Turismo e ristorazione soffrono più di altri settori. La chiusura ne ha azzerato il volume d’affari e la riapertura con limitazioni e distanziamenti avrà un devastante effetto sulla produzione, sull’impiego del personale (ridotto perché superfluo rispetto alle ordinarie necessità), sulla stessa disponibilità dei clienti ad usufruire del servizio. Si stima una consistente contrazione degli incassi, tendenti allo zero nelle aree turistiche, con conseguente impossibilità di far fronte alle spese della gestione corrente.

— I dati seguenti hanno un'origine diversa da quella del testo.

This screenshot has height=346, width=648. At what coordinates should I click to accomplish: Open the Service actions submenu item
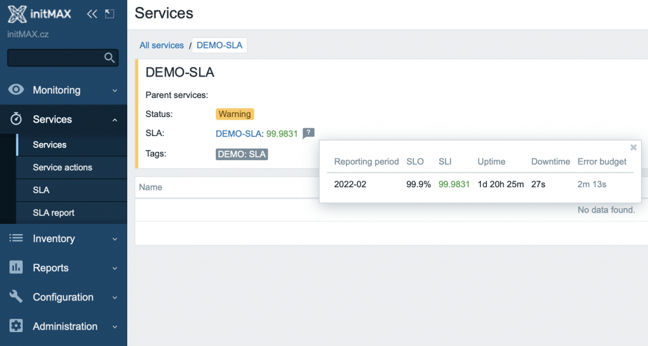[x=63, y=168]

La ripresa sarà lentissima e fortemente dipendente dalla riapertura dei territori; la ripartenza non può prescindere dagli auspicati incentivi al consumo di beni e servizi.
Il bonus vacanze (350 euro) è una detrazione insufficiente, forse non riesce a coprire neanche la spesa del trasferimento nelle località di vacanze. La deduzione dei costi connessi alla spesa alberghiera, alimentare e per ristoranti, con un tetto di spesa (e/o percentuali prestabilite) e solo se effettuati con l’uso di strumenti tracciabili, sarebbe un efficace incentivo ai consumi, alla ripresa di questi settori, al PIL. L’utilizzo del documento fiscale associato al pagamento tracciabile consentirebbe l’emersione di redditi non dichiarati.
Il credito d’imposta è già strumento applicato dal Governo e allora perché non estenderlo a ogni tipologia di spesa, compresi i presidi sanitari, connessa alla sanificazione e alla pulizia dei locali di impresa e delle abitazioni private. Questa soluzione incrementa consumo, reddito e produzione. Disincentiva il “nero”.
Per agevolare i cittadini/contribuenti si dovrebbe introdurre un credito d’imposta per tutte le locazioni di immobili (abitativi e non), aperto non solo ad imprese ma anche a professionisti e privati.
In sostanza, l’accesso al credito (seppur garantito dallo Stato) da solo non può funzionare anche per le incertezze che ruotano intorno alla misura. La defiscalizzazione, invece, ha numerosi vantaggi e sarebbe un positivo segnale anche in termini di immagine per il Governo.
Il meccanismo, se ben pianificato e strutturato, potrebbe essere applicato anche ad altri settori: costruzioni, ristrutturazioni, spettacolo, moda, automotive.